伊藤忠テクノソリューションズ(CTC)は1月22日、米国のソフトウェア企業であるOSIsoftと販売代理店契約を締結し、設備や機器に取り付けたセンサーからリアルタイムでデータを収集・保存し、管理・分析を行うオンプレミス型ソフトウェア「PI System(パイ・システム)」の提供を開始した。
すでにCTCは2011年からPI Systemを使用し、風力や太陽光発電、系統電力を含めたエネルギーの利用を総合的に管理するIoTクラウドプラットフォーム「E-PLSM(エプリズム)」を提供しており、蓄積したノウハウに基づいてPI System導入から運用までをトータルに支援する。

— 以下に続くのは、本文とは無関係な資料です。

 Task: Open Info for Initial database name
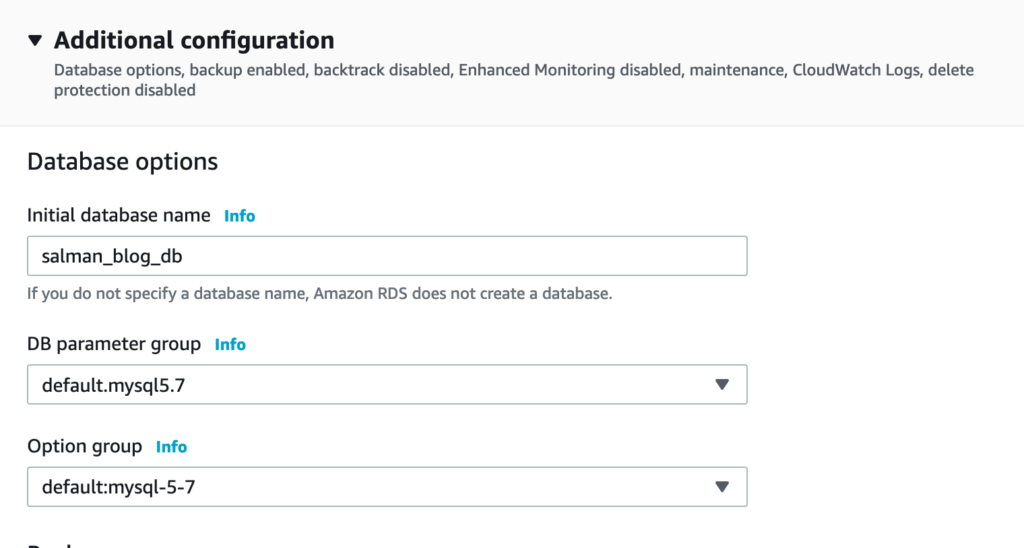pos(240,216)
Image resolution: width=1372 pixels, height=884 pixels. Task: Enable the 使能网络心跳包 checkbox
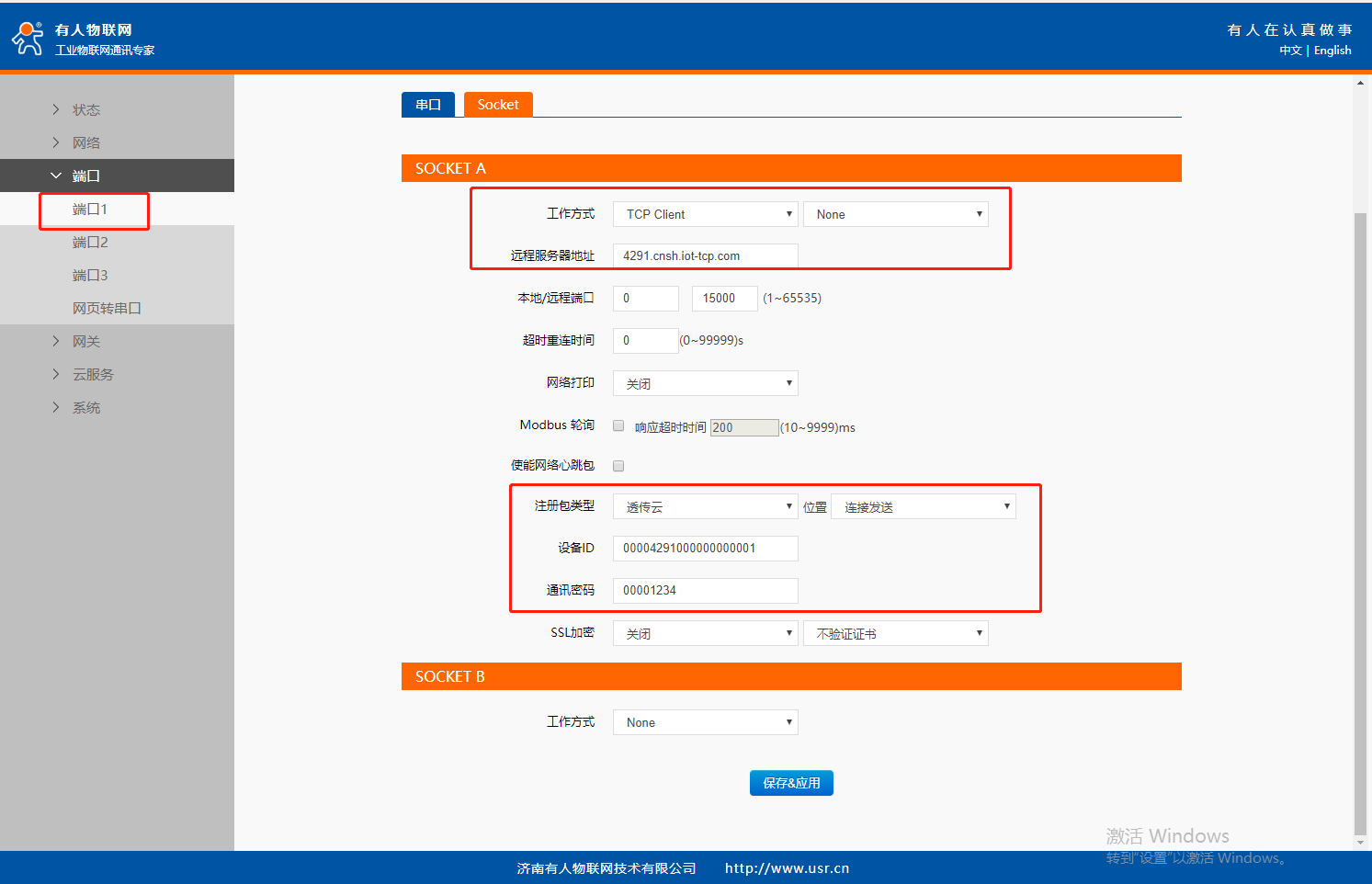point(618,466)
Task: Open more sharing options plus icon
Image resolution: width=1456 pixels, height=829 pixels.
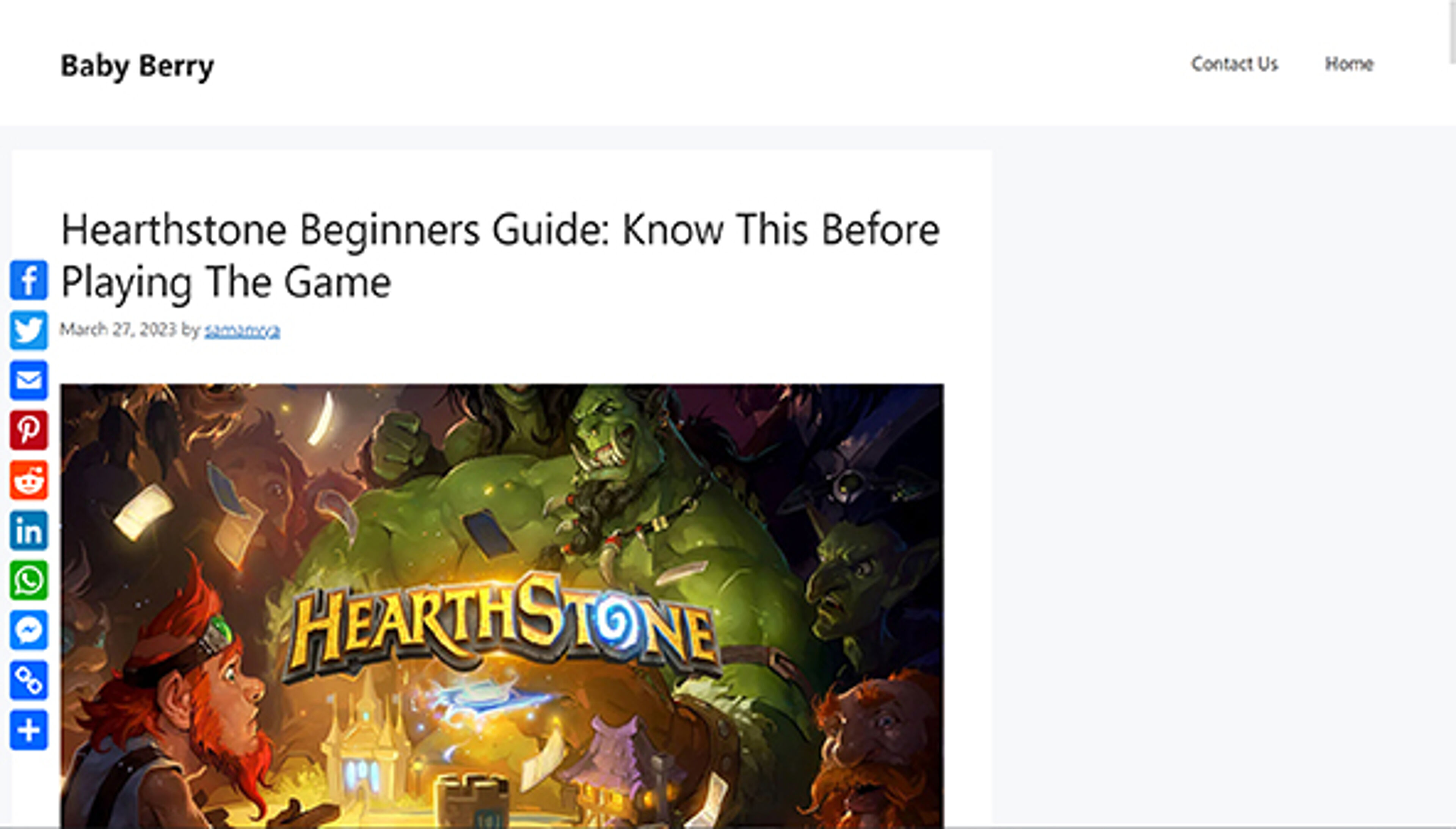Action: pos(28,730)
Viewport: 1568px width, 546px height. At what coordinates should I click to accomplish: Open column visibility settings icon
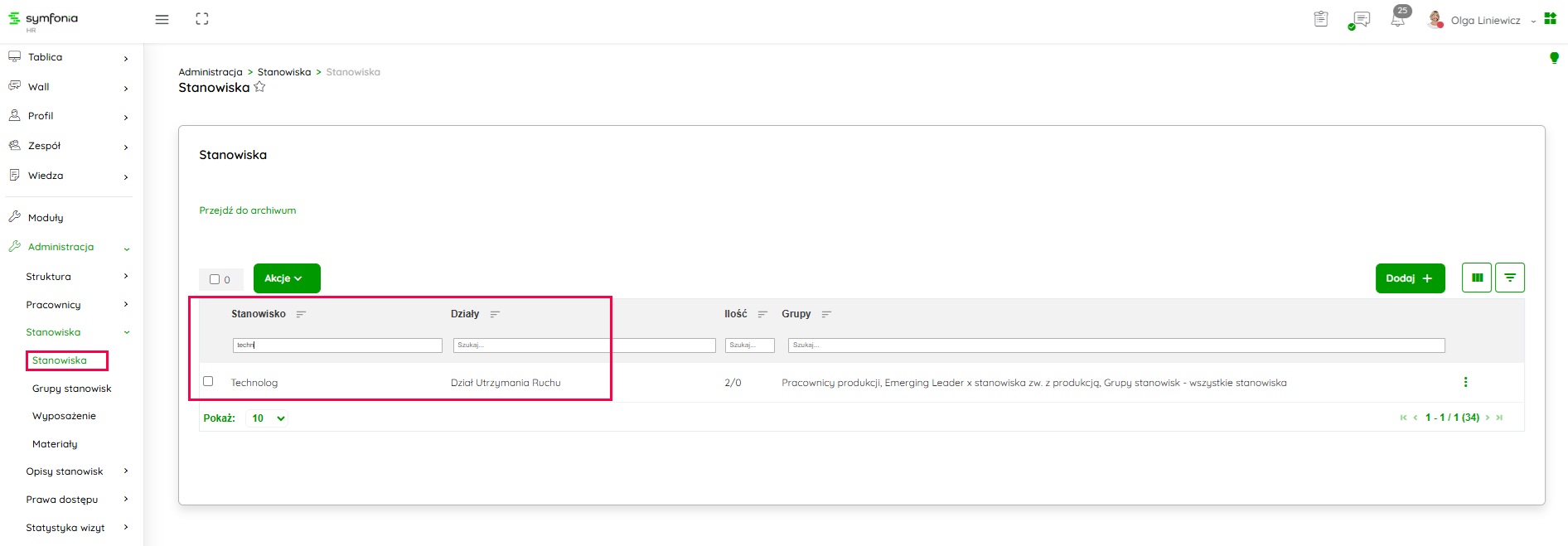1477,278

2016年4月からの電力小売全面自由化に伴い、電力会社、ガス会社、製造業を中心に提供し、E-PLSMと合わせて3年間で10億円の売り上げを目指す。近年、地球温暖化への対策として再生可能エネルギーの利用が普及しているが、気象条件で出力が大きく変動するため、安定した電力の需給調整が技術的な課題とされている。
海外では発電所の老朽化に伴う計画外停止が問題になっており、リスクを軽減するために予防保全という考え方が浸透しつつある。そのような中、IoT技術はさまざまな設備や機器に対してセンサーを設置し、データの収集・分析から変動に合わせたリアルタイムな対策を実現できるものとして活用が期待されている。

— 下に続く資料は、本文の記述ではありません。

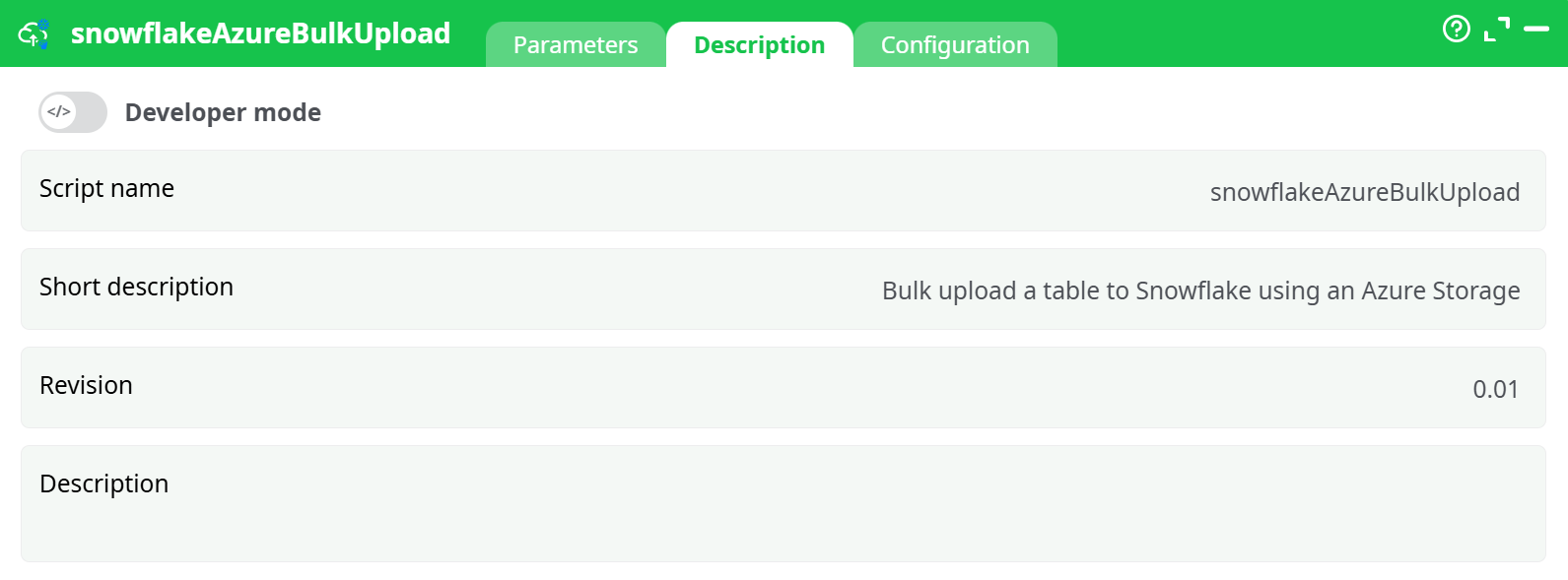Click the code </> icon next to Developer mode
Image resolution: width=1568 pixels, height=580 pixels.
point(57,111)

PI Systemは、発電所内の電力計や監視制御システム、そのほかの設備・機器などに取り付けたセンサーごとに、過去・現在に未来の予測値を加えた時系列データを収集・蓄積して運用状況を可視化するソフトウェア。設備・機器と接続できるインタフェースは標準で450種類以上ある。
大容量かつ高速データ処理に最適な独自の時系列データベースが特長で、さまざまなデータソースから収集した生データをリアルタイムで処理する。膨大な過去データの保管ができ、素早い検索・呼び出し、可視化、分析を可能とし、米国では国内の全発電量475GWのうち、約60%をPI Systemがモニタリングしている。
CTCでは、これまでに蓄積したシミュレーション技術を駆使して、再生可能エネルギーのコンサルティングサービスやシステム開発を行っている。E-PLSMは、事業者が必要としているエネルギー関連データを集中管理することで、発電施設や蓄電池、その他の設備・機器などを監視して可視化し、発電量や電力需要の予測まで統合的に行うクラウドサービスで、データに基づく傾向と対策を計画し、エネルギーの効率的な利用と最適な運用の実現を支援する。
また、PI Systemのほかに、複数拠点とのデータ連携やコスト効率など統合的なクラウドサービスを必要とするユーザーにはE-PLSMを提供することで、サービスの拡販を目指す。